そう口にしたかった正希だが、それはできなかった。何故なら、彼も同じく、本子と同じように虫の知らせに会ったのだ。今日絶対に会わなければと、使命感にも近いものに駆られたのだ。理由はなく、嵐の前触れの如く。
「……………ねえ、正くん。今ね、政府の不拡大方針に反対する署名が集まってるんだって………」
「…………………その話は聞いた。もう、全国民の過半数は越えたって」
先日、その旨の連絡が首相から六席に入った。
二週間前、保守派政治活動グループが、不拡大方針へ反対の請願を出すべく、署名運動を開始した。当初政府はその動きに無反応だったのだが、東海と北陸を取り戻したことにより、熱気に溢れかえった国民のムーブメントは、政府の想像を遥かに越えていた。
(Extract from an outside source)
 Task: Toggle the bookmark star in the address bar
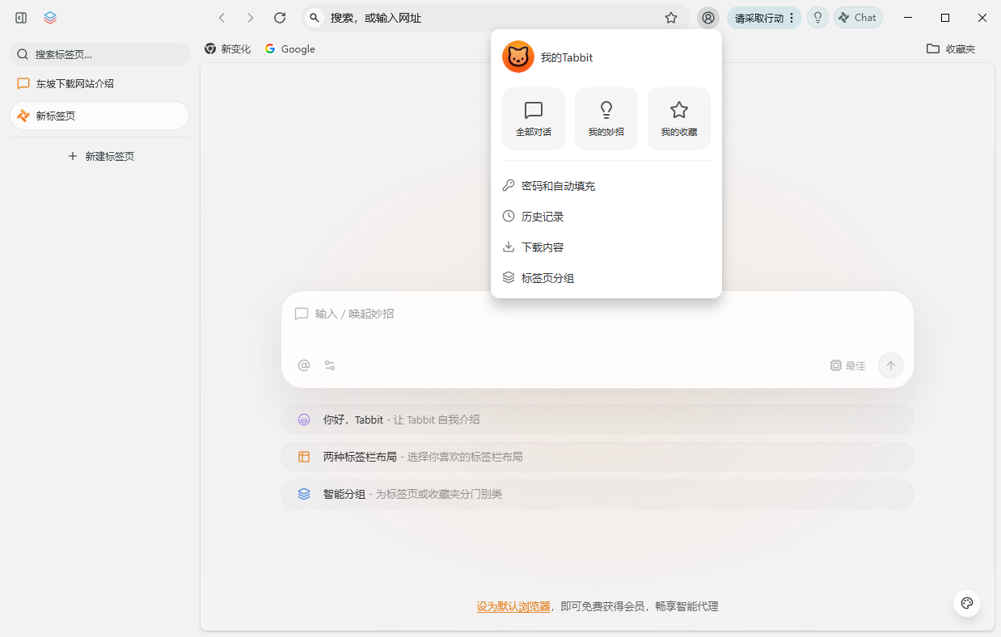[671, 17]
なんと一週間足らずで、国民の過半数の署名が集まったのだ。無論、その請願は国会へと提出され、国民の意思を無視できない国会議員は可決へと回った。
首相はメッセージの冒頭に六席へ謝罪した。そして、連絡直後に行われた記者会見にて不拡大方針の撤廃を発表したのだ。
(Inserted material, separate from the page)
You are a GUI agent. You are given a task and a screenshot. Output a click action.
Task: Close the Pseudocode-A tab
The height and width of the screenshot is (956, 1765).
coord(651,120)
平穏な日々は続かない。六席をはじめ特化班にとって、自分たちが守り続けた国民により突きつけられた現実は、この上なく残酷なものだった。
「……………しょうがないんだよね。だって、私たちはその為に作られたんだもん。人間兵器として」
「……………………………………」
前回の作戦直後の会議にて、官房長官が口にした言葉は、決して的外れものではなかった。彼ら特化班は、アンノーンと戦うために、幼少期から様々な科学的負担を課せられ、人間兵器へと作られていったのだ。それは揺るがない事実である。
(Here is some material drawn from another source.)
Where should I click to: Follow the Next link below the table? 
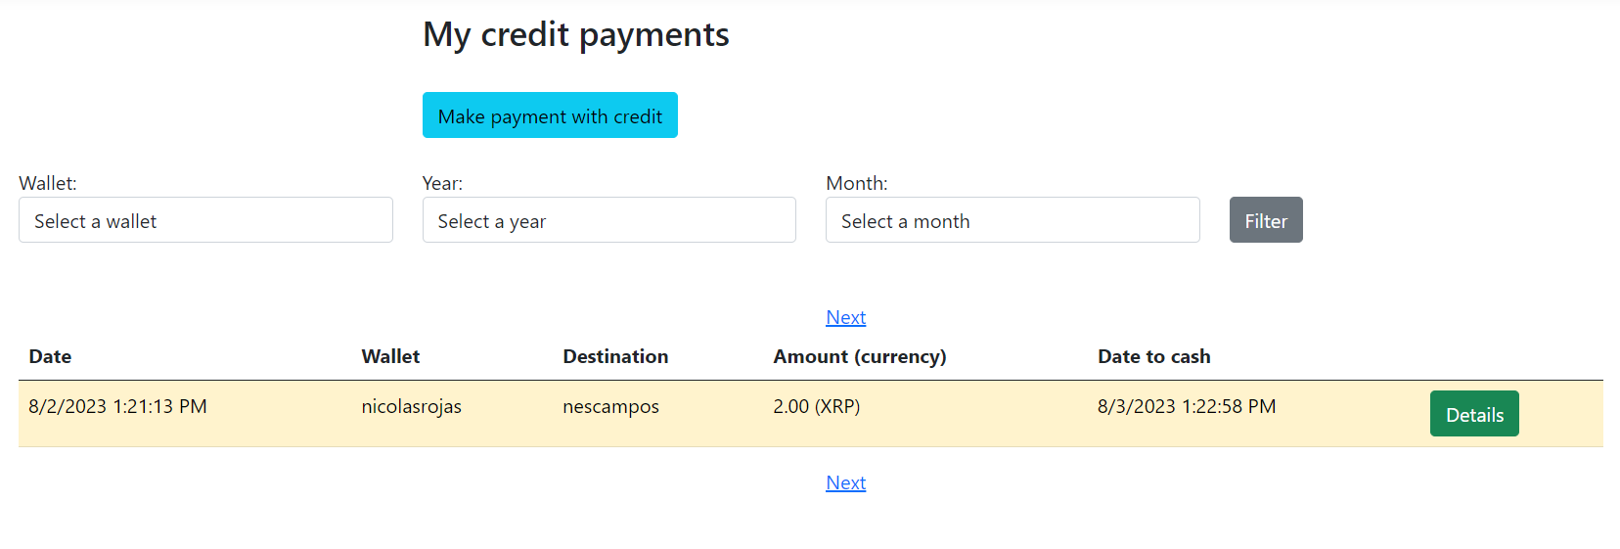pos(846,482)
「…………………だけど、ちょっと悲しいね…………………って、ちょっ!!正くん!?」
正希は突然立ち上がった。そして本子のそばに寄ると、そっと手を肩に回し、抱擁した。
「…………アンノーンは、僕が倒す。僕達が『人間兵器』って呼ばれなくなる日まで、普通の人間に戻れる日まで、僕は戦うよ」
「……………………正くん」
本子は涙をこぼしながら、彼の抱擁に応えるように腰に手を回した。二人の肌が触れ合い、温かな熱が生まれていく。二人は店員達の目線も気に留めず、暫くの間抱き合っていた。